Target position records
┄┄┄┄┄┄┄┄┄┄

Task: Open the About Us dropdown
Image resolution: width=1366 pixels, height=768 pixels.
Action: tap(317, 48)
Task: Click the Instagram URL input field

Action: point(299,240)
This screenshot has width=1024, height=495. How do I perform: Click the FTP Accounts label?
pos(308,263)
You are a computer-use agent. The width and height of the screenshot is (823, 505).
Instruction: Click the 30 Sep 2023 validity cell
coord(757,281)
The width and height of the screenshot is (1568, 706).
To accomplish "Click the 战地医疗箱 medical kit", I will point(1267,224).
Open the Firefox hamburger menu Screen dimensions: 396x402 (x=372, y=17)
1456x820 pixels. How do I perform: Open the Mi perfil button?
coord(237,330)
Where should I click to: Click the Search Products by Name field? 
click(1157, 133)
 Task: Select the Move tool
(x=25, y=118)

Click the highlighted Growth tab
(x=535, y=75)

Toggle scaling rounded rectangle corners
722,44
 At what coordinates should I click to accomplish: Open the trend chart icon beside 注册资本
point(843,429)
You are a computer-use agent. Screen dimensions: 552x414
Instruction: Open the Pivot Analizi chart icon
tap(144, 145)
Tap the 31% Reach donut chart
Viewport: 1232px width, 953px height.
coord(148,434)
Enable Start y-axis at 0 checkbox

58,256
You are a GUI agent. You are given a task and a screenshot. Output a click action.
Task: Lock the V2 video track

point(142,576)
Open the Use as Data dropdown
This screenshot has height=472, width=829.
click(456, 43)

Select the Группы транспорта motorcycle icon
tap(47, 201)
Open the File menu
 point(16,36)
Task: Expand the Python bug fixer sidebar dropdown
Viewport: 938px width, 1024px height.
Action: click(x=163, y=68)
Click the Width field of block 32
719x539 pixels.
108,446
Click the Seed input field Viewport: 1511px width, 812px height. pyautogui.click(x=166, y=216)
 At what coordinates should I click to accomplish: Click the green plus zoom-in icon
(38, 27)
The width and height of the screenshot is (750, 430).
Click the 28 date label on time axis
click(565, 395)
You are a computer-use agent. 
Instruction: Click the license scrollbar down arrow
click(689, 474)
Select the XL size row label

┄┄┄┄┄┄┄┄┄┄

TASK DIRECTIONS
How many lines in the records above contain the word "Select"? Case counts. Reply with only the number.

EXERCISE SOLUTION
3